Otrosí. Viendo la película Francisca de Manoel de Oliveira, de 1981, observo unos personajes afectados de melancolía, quizás porque el destino no les pertenece, cuyas modas literarias románticas vienen de fuera, de “Europa”. Habitan amargamente en un Oporto marcado por el guerracivilismo luso de los tradicionalistas miguelistas y los antimiguelistas liberales. En esos personajes que miran hieráticos a la cámara, interpretando el papel de máscaras, al estilo del teatro noh japonés, observo un sufrimiento, el de aquellos a los cuales no les pertenece la historia, porque han sido expropiados de ella.

No sé por qué –quizás porque mi mujer es de allá– me acuerdo a voz de pronto, de que, en el pueblo de García Lorca, Fuente Vaqueros, mandaba el duque de Wellington, que recibió aquí tierras fértiles, como compensación a su ayuda contra los napoleónicas en la Peninsular War. En Gibraltar, sin necesidad de españolear me he sentido siempre incómodo, cuando vivía cerca, quizás por la agresividad intrínseca y sin solución a medio plazo que presenta el asunto, ni siquiera en el marco ibérico. Por lo demás, pasé hace poco por Hong Kong, y quedé con ganas de llegar a Macao, la colonia portuguesa hasta 1999, hoy convertida en una timba de casinos, tan vecina a la antigua colonial inglesa que resulta difícil imaginarla en la distancia. Unos tipos grasientos, beben cerveza en el puerto de Hong Kong, como si estuviesen en una playa plebeya de la inglesa Swansea. Llama la atención que siempre estuvo el “imperio” británico tan presente. El “gobierno indirecto” ha sido una tradición británica, es una de las formas más notables que adoptó el imperialismo colonial.

Son imágenes que se me superponen, desde Hong Kong a Fuente Vaqueros, pasando por Gibraltar, con el recuerdo de aquella cena parisina entre sujetos ibéricos, que tiraban de la península para disolverla, angustiados por destinos que no les pertenecían. Alguien me dirá que no hay congruencia en esto, pero sí la hay. El desagrado de aquel desencuentro en el templo de la Patafísica, vino motivado por la inexistencia, como en la película de Oliveira, de una vida propia, de estar enajenados.

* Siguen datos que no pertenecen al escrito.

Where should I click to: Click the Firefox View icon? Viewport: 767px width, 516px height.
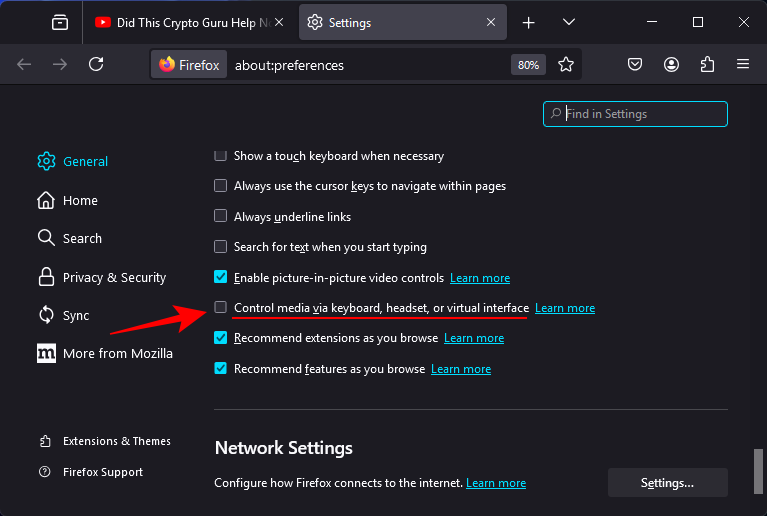click(x=60, y=22)
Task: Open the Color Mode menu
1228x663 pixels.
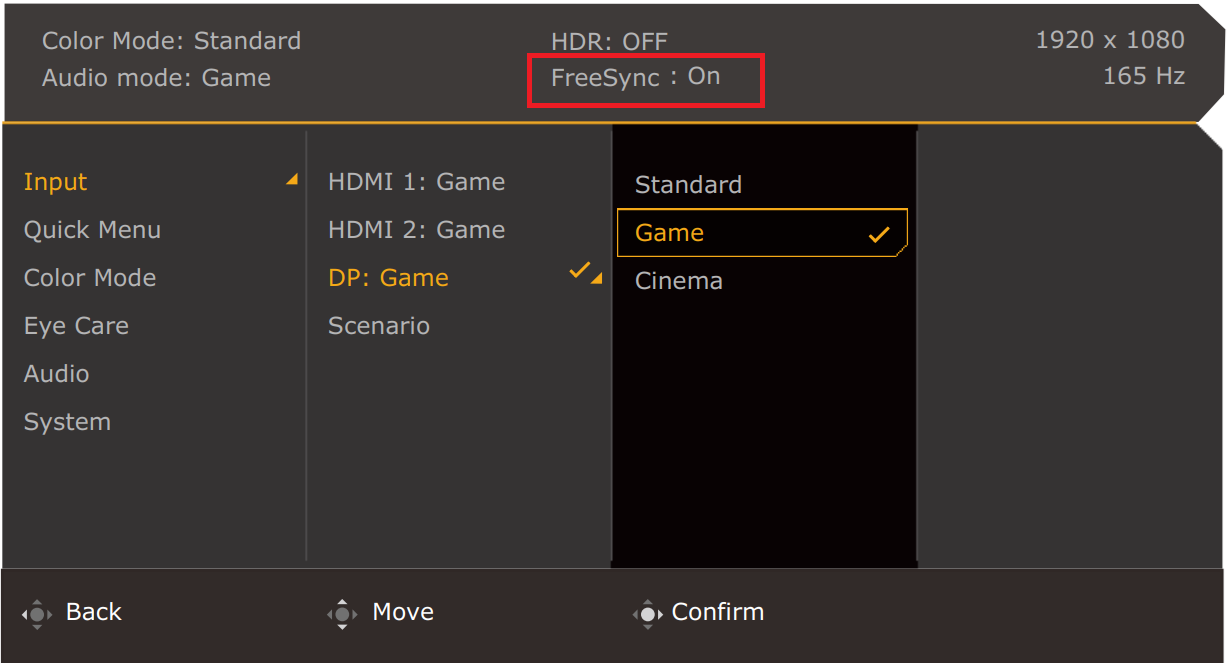Action: (x=90, y=278)
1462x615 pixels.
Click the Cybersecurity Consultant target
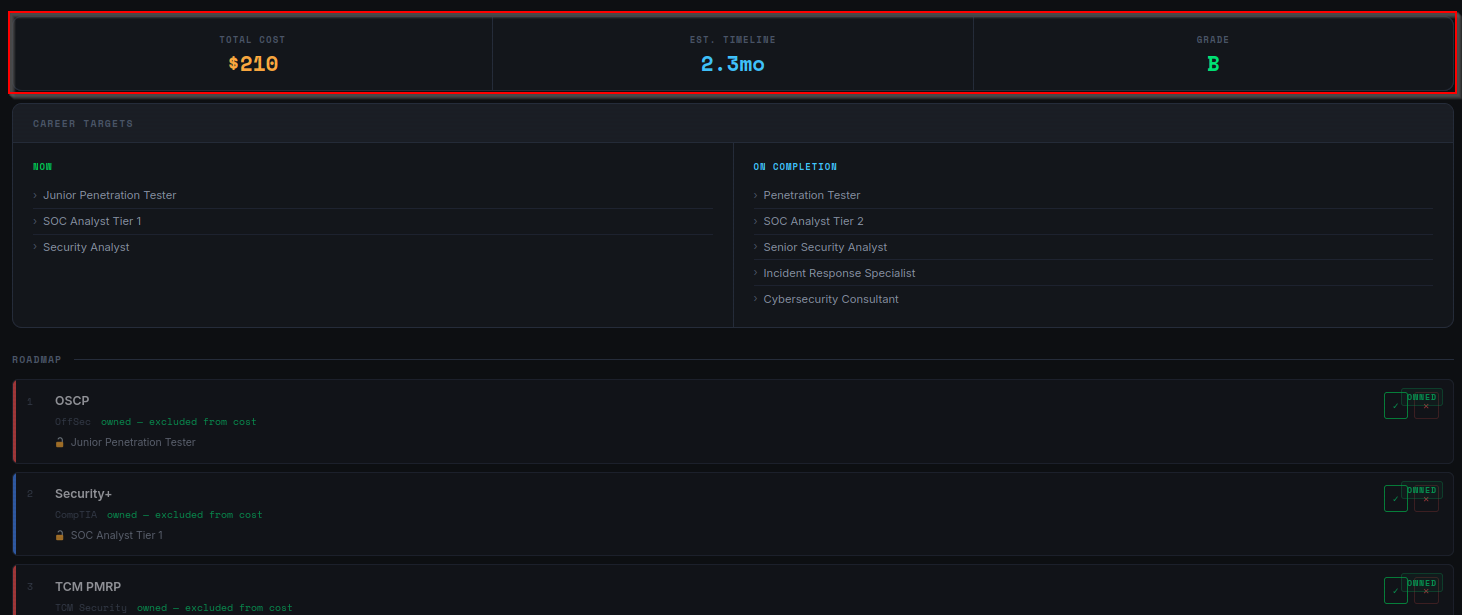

Ahora, en este tiempo de tantas incertidumbres, el asunto va lentamente cambiando, y el horizonte de optimismo político y cultural en la península se llama iberismo. Es como si hubiésemos tomado la dirección de nuestras existencias colectivas. Por eso su sola existencia está provocando espasmos en ciertos países acostumbrados a manejar los hijos del poder geoestratégico a su antojo, a ejercer el “gobierno indirecto”, y también en aquellos otros que buscan acomplejarnos acusándonos de colonialistas siempre y en todo lugar. Lo desabrido de aquella cena parisina en el Polidor ahora, seguramente, se trocaría en una buena bebida, que siempre calienta para bien el alma, y la predispone para lo mejor. El ambiente ha cambiado.